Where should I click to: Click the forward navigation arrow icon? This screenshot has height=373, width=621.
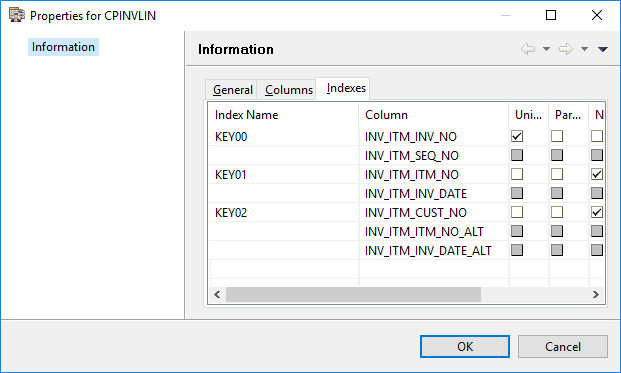pyautogui.click(x=566, y=49)
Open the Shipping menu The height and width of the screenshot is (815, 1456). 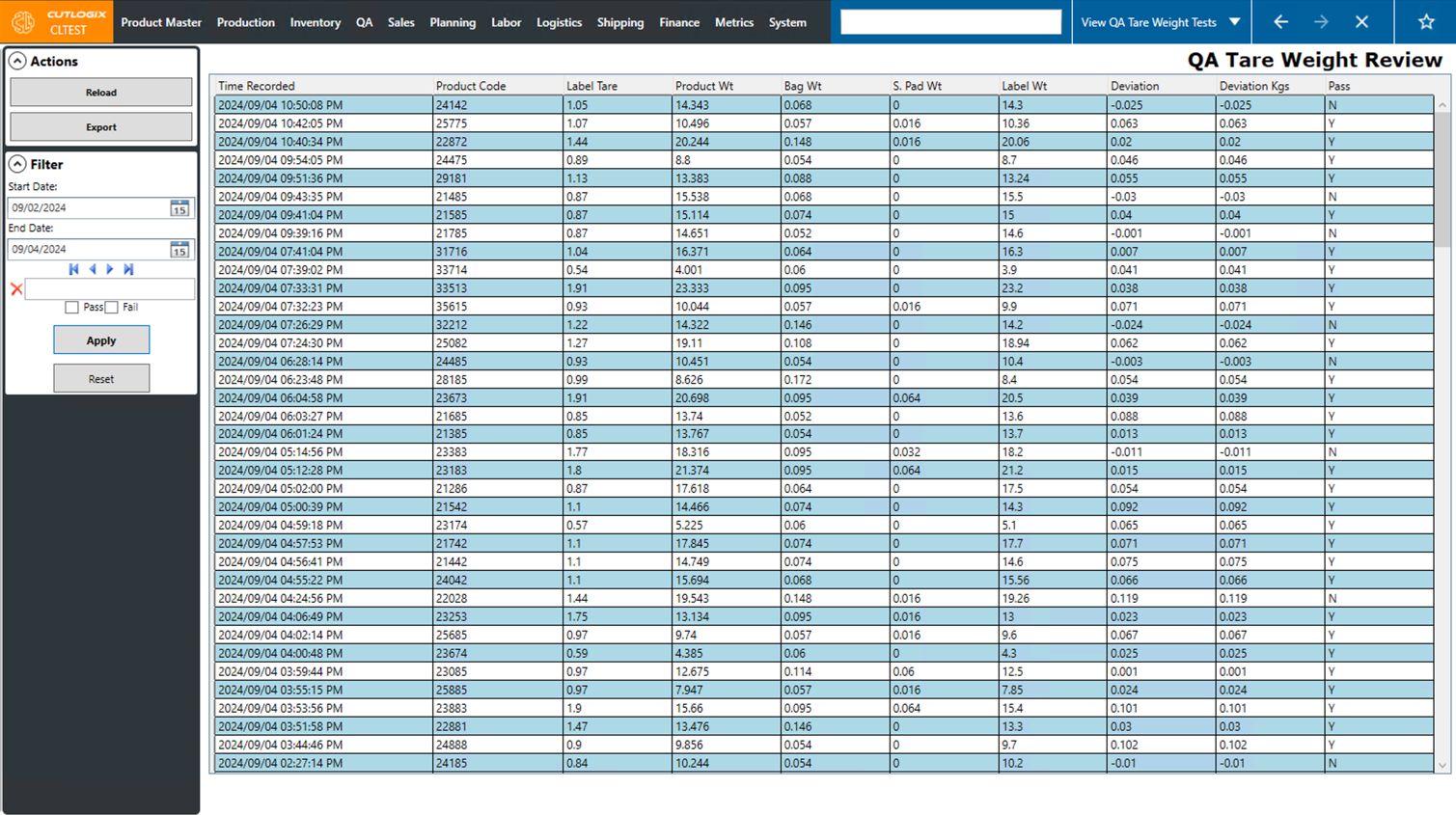click(619, 22)
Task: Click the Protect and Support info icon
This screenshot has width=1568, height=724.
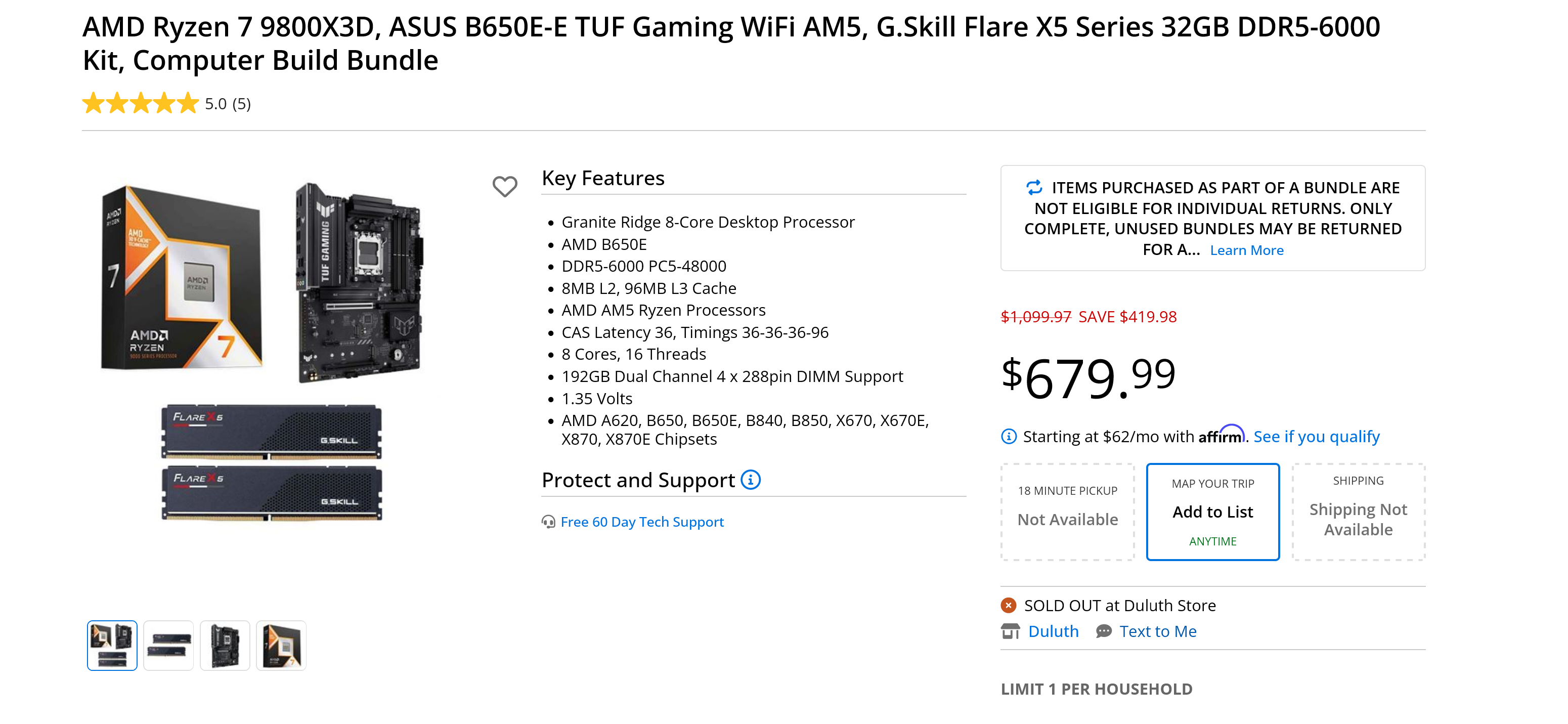Action: [751, 480]
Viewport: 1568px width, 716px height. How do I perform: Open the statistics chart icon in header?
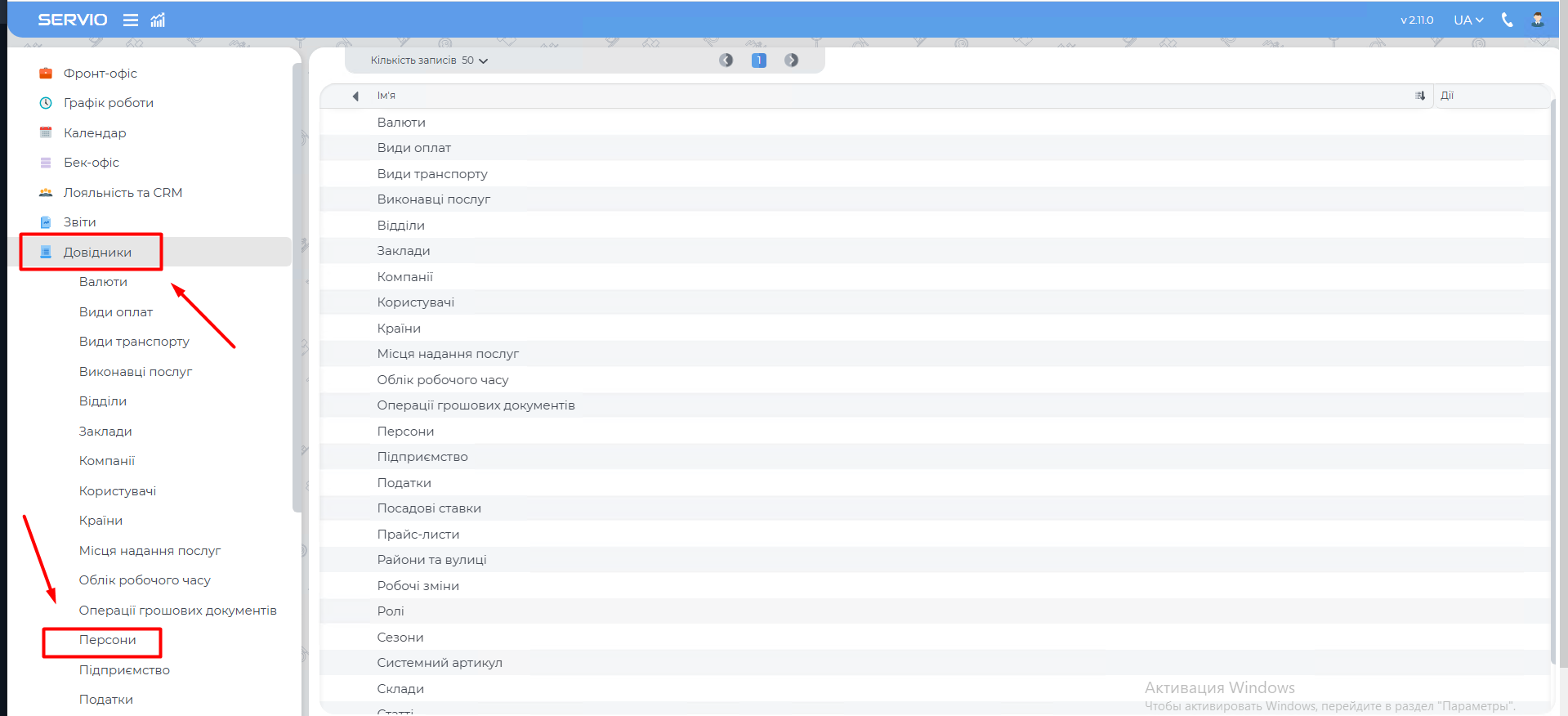click(x=158, y=20)
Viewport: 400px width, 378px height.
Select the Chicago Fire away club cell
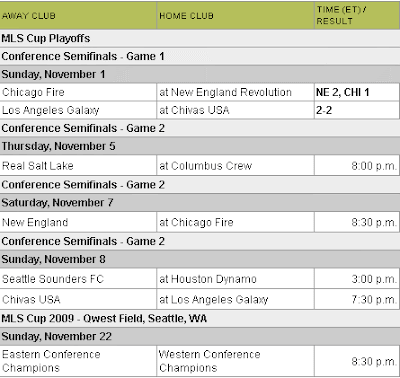(x=78, y=92)
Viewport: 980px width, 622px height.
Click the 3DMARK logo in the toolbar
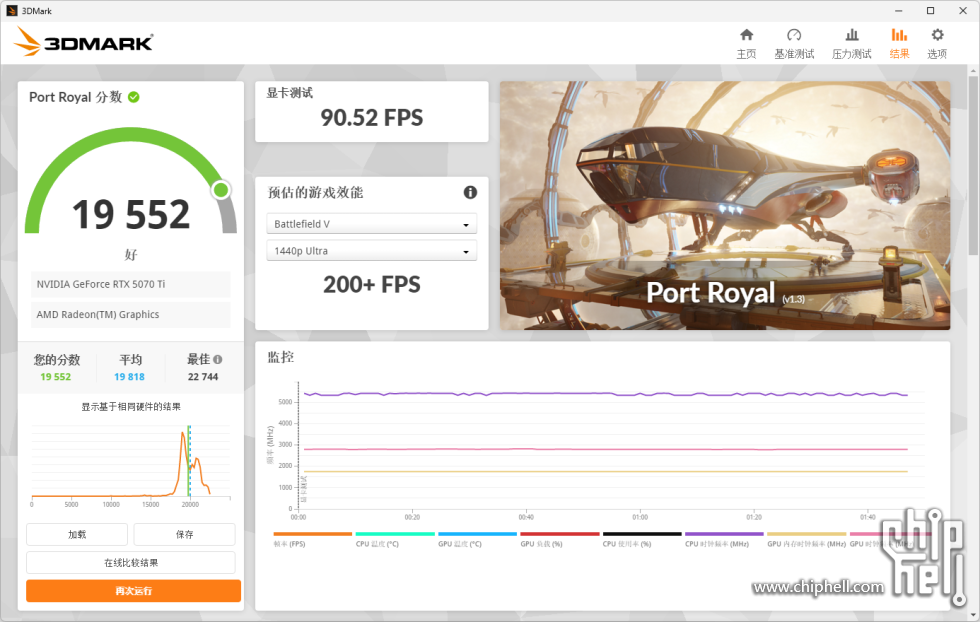point(80,42)
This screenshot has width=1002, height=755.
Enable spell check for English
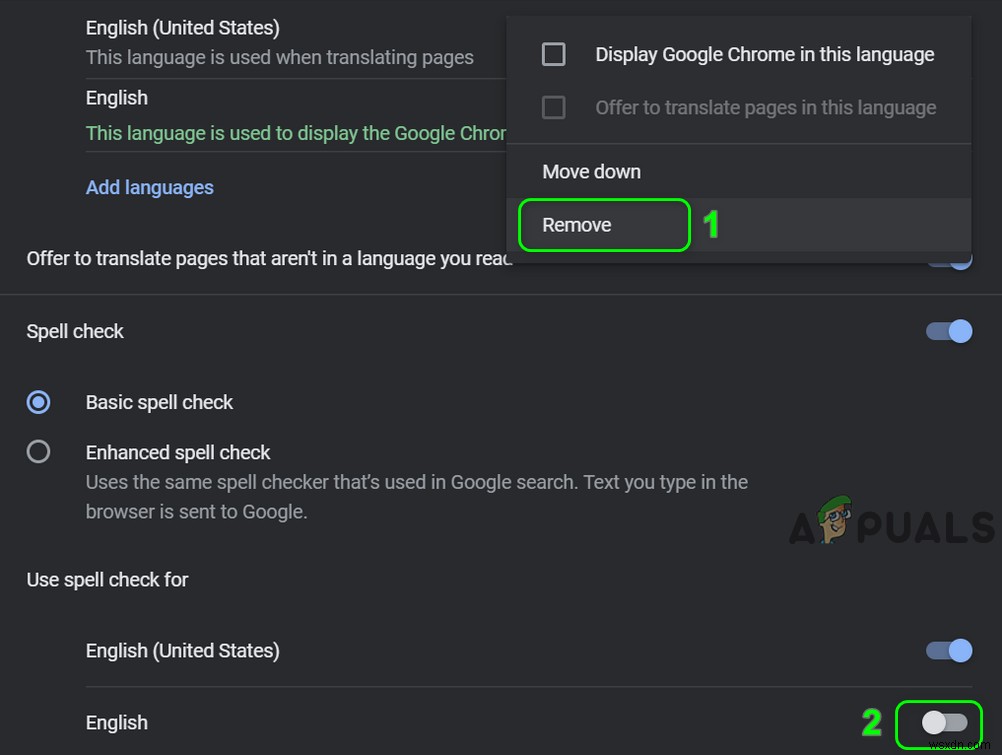tap(939, 723)
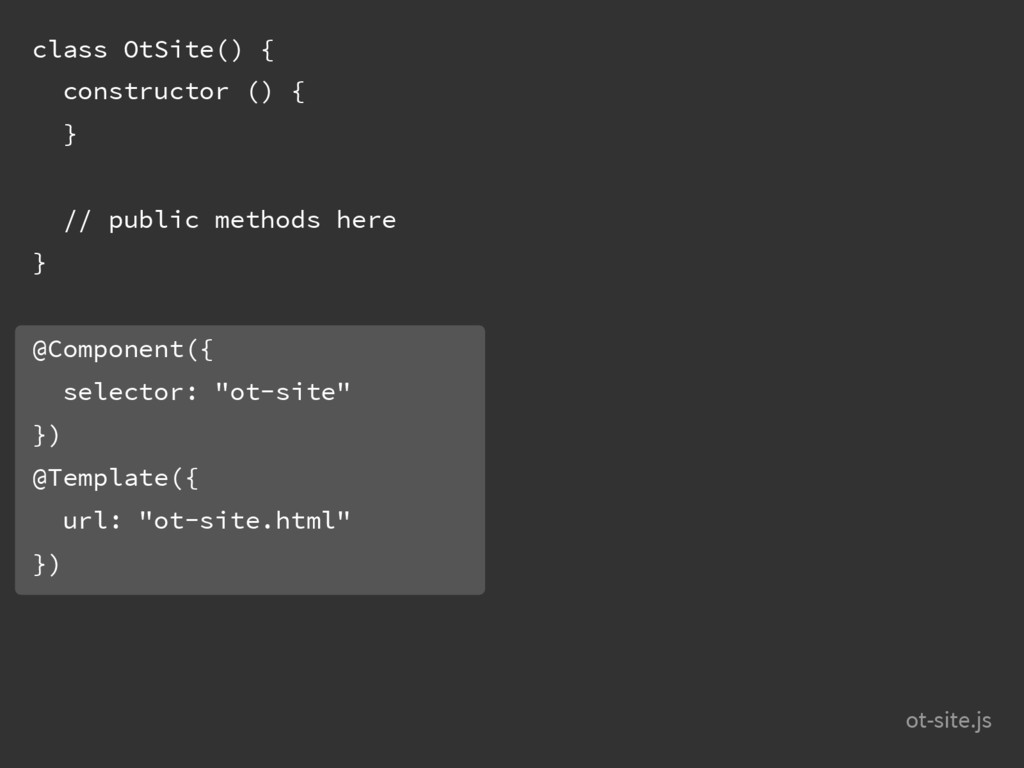Click the "url:" property key
Viewport: 1024px width, 768px height.
point(92,520)
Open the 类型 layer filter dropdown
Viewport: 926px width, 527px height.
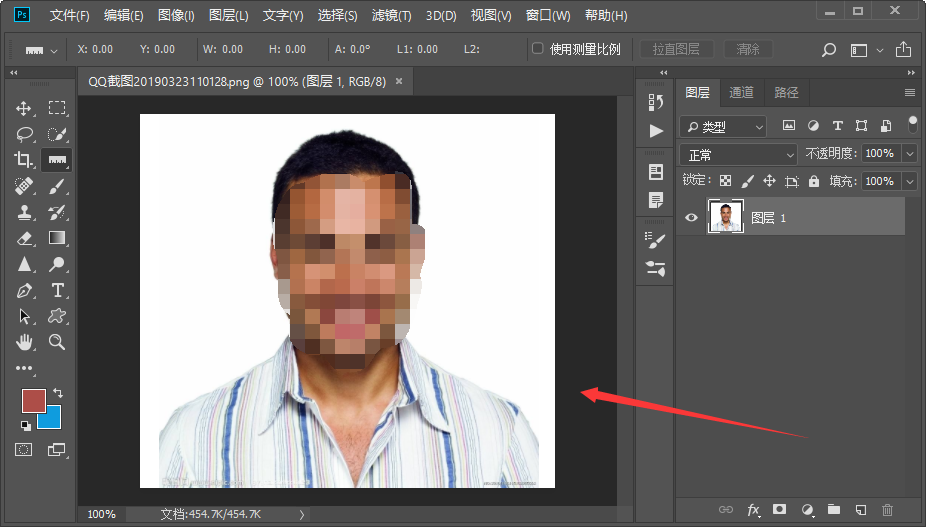pos(723,127)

····················

Problem to work on: Each line from the one containing "Viewport: 980px width, 622px height." through the end of the listing is to be set down exactly, with all pictures left out.

Completed exercise:
Viewport: 980px width, 622px height.
Click the 3DMARK logo in the toolbar
point(80,42)
This screenshot has width=1002, height=755.
Enable spell check for English
tap(939, 723)
Click the "url:" property key
Viewport: 1024px width, 768px height.
point(92,520)
Open the 类型 layer filter dropdown
Viewport: 926px width, 527px height.
pos(723,127)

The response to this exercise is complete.